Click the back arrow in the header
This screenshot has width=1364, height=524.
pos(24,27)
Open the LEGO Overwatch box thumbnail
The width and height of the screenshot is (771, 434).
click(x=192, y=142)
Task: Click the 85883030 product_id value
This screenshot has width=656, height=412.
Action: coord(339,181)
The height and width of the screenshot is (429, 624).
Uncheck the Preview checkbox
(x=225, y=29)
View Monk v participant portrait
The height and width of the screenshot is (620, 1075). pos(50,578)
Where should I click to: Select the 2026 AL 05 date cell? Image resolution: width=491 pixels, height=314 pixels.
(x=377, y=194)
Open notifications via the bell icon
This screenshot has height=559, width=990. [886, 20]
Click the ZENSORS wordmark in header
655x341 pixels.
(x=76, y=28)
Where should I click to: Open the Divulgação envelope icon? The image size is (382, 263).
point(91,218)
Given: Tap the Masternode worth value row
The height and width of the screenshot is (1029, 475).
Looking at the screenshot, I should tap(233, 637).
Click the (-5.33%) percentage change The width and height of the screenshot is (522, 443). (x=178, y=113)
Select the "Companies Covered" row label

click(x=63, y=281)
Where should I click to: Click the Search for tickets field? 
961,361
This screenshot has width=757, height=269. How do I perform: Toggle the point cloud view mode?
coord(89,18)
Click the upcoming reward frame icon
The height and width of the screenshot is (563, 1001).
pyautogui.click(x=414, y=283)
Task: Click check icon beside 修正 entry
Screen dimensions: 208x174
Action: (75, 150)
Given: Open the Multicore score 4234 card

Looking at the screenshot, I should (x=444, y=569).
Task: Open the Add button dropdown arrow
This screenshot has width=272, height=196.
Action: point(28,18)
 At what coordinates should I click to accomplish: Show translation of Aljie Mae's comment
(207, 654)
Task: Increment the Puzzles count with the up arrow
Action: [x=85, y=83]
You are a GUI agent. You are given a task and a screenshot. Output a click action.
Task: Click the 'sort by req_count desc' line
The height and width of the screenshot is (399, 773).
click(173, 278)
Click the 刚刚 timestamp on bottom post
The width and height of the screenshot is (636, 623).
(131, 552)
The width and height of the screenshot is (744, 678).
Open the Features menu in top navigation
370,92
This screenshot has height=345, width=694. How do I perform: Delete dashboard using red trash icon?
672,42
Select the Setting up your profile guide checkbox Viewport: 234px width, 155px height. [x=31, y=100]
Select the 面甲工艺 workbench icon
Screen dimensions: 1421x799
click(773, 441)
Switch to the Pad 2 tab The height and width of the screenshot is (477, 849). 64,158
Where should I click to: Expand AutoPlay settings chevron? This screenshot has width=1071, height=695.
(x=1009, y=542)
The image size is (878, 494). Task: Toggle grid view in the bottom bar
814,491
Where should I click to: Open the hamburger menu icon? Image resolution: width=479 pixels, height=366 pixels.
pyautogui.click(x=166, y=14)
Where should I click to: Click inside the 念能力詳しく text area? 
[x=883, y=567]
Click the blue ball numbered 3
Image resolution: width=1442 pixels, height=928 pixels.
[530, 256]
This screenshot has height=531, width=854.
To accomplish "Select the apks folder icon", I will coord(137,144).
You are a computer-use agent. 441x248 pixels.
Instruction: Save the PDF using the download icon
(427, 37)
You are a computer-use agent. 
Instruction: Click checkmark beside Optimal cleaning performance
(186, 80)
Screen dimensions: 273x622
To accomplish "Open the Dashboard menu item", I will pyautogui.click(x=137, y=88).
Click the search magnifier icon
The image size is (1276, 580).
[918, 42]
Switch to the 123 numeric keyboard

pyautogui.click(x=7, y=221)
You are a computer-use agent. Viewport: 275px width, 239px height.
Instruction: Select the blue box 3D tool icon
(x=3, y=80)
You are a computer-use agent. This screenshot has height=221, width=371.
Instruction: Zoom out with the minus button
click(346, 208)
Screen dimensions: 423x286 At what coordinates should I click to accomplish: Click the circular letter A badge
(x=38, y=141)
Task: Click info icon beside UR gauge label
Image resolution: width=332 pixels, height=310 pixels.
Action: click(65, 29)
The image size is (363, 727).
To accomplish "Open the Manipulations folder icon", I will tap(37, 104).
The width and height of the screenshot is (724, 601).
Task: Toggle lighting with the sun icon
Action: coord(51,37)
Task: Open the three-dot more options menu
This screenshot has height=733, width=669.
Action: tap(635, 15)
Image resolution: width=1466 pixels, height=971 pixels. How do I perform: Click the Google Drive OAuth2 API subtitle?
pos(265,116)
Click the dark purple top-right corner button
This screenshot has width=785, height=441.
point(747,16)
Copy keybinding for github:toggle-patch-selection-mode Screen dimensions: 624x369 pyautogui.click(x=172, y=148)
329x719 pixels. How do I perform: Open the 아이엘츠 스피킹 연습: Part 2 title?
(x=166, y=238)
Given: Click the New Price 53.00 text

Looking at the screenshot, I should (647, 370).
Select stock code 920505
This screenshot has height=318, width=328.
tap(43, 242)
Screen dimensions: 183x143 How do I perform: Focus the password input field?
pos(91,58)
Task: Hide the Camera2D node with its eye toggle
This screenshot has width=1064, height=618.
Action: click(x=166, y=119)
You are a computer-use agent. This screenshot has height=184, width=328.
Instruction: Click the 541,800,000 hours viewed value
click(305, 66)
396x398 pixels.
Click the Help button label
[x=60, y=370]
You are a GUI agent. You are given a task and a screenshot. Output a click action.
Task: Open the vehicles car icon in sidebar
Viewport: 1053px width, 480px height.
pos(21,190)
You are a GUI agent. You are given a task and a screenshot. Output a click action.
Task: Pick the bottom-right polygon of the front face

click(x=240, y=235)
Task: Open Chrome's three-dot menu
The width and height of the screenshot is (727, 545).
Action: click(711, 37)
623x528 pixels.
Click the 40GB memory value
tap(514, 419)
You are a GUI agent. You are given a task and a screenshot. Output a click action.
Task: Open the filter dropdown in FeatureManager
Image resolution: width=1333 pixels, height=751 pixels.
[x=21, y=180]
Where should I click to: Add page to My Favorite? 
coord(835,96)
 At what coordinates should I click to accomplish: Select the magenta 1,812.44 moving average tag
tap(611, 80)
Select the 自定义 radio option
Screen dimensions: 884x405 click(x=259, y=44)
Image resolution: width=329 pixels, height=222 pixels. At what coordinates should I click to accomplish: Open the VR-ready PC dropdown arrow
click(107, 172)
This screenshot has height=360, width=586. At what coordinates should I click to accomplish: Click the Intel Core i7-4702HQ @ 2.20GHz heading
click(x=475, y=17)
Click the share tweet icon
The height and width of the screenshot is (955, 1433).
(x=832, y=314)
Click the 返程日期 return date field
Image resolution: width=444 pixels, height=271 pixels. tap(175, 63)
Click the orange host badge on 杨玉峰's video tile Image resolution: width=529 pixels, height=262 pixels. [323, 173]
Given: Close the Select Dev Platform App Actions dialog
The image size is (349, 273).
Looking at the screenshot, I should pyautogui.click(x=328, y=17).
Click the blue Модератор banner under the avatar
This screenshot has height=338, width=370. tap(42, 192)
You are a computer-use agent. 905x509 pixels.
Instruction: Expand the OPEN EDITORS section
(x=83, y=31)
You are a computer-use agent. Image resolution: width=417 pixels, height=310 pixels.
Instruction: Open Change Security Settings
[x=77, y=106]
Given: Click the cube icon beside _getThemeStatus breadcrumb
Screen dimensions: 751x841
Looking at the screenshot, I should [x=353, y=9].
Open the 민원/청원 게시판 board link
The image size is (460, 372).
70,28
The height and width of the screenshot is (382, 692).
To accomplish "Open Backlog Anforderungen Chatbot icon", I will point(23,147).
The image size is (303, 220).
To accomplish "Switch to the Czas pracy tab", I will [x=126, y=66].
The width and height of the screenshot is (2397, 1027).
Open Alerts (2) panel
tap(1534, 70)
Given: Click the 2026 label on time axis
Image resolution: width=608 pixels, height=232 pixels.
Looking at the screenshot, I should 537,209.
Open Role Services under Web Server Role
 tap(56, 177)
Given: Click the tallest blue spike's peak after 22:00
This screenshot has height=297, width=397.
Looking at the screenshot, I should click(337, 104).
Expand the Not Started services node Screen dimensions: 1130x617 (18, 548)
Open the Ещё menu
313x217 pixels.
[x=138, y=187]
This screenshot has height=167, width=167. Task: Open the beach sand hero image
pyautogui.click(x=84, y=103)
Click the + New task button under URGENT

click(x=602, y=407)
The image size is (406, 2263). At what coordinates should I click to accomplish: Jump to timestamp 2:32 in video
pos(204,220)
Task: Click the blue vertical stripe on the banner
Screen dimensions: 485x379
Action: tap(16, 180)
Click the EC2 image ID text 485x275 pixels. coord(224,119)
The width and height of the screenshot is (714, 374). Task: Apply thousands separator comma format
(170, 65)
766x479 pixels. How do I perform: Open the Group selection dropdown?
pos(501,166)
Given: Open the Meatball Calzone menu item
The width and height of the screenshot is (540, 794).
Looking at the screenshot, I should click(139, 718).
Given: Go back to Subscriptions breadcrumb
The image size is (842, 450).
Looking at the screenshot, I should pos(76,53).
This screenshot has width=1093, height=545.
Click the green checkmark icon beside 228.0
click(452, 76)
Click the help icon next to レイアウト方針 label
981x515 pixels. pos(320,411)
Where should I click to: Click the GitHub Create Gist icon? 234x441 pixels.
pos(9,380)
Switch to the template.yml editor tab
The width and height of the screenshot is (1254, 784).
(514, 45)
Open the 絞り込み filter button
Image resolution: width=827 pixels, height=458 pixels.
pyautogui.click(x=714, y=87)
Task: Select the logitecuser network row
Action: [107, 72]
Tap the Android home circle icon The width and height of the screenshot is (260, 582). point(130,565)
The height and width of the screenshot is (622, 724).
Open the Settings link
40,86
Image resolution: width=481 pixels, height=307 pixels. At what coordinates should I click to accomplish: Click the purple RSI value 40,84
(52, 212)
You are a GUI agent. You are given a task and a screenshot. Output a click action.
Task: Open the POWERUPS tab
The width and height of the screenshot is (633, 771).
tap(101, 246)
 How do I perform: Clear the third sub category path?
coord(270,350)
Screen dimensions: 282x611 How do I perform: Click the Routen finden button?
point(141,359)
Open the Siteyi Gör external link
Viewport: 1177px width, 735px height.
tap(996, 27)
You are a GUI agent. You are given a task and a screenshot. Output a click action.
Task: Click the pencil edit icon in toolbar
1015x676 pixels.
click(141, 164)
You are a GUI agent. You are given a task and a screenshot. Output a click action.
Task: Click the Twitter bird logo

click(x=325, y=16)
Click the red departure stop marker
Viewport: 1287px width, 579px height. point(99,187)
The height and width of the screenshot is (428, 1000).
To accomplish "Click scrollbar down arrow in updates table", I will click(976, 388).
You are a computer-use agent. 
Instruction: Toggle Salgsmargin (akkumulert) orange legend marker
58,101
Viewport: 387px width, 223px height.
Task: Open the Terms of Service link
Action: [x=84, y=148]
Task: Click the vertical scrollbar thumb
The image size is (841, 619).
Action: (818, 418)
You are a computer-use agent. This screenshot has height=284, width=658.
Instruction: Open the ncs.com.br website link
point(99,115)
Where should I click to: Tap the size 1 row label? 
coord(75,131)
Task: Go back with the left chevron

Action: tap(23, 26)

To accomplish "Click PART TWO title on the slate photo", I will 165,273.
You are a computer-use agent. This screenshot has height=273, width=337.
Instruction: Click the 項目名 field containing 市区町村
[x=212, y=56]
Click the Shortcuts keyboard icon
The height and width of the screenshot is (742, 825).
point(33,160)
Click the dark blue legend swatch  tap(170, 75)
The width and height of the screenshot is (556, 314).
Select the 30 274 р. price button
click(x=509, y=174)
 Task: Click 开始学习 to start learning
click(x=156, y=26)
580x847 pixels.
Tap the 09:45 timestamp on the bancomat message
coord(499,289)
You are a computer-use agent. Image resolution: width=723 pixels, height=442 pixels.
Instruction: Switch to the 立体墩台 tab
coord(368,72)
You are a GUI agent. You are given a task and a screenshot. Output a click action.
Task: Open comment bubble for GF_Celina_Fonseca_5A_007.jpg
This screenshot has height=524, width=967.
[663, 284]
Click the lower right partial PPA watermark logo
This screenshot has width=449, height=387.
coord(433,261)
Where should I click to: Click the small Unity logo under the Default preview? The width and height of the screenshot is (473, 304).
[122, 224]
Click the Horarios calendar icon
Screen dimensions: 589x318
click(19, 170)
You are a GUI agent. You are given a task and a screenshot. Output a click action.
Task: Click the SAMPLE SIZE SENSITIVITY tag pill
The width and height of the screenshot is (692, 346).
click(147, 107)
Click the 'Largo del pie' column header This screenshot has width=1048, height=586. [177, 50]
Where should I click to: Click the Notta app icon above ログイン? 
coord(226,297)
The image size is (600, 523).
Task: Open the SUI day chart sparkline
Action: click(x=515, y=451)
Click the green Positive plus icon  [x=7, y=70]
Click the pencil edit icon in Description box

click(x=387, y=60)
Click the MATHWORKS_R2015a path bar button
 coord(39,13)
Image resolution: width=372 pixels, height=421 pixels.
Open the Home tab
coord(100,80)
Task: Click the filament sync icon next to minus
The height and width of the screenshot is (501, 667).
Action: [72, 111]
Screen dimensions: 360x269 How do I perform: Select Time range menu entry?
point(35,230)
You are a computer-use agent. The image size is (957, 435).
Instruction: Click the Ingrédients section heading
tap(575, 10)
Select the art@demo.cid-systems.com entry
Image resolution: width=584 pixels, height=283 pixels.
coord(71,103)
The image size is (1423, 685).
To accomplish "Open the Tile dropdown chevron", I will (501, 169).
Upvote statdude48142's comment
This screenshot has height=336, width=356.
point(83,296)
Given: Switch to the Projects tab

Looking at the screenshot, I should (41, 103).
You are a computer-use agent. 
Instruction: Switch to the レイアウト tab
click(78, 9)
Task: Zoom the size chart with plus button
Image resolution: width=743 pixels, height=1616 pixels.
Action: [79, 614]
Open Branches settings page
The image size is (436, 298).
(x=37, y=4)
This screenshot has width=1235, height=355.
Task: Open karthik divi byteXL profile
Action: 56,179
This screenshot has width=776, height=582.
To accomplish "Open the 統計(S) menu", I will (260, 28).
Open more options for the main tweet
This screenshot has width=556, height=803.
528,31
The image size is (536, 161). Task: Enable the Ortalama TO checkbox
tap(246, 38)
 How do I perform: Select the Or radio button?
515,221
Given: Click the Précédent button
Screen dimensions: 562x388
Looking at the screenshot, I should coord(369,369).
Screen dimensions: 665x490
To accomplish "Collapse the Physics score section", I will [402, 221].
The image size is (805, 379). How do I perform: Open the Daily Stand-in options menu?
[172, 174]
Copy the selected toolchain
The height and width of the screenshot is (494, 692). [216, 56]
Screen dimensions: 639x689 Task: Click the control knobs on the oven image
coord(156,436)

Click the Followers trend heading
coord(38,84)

• TRY IT
Say how many lines in the records hold the string "vertical", please, and add no other words.

• FINISHED TASK
2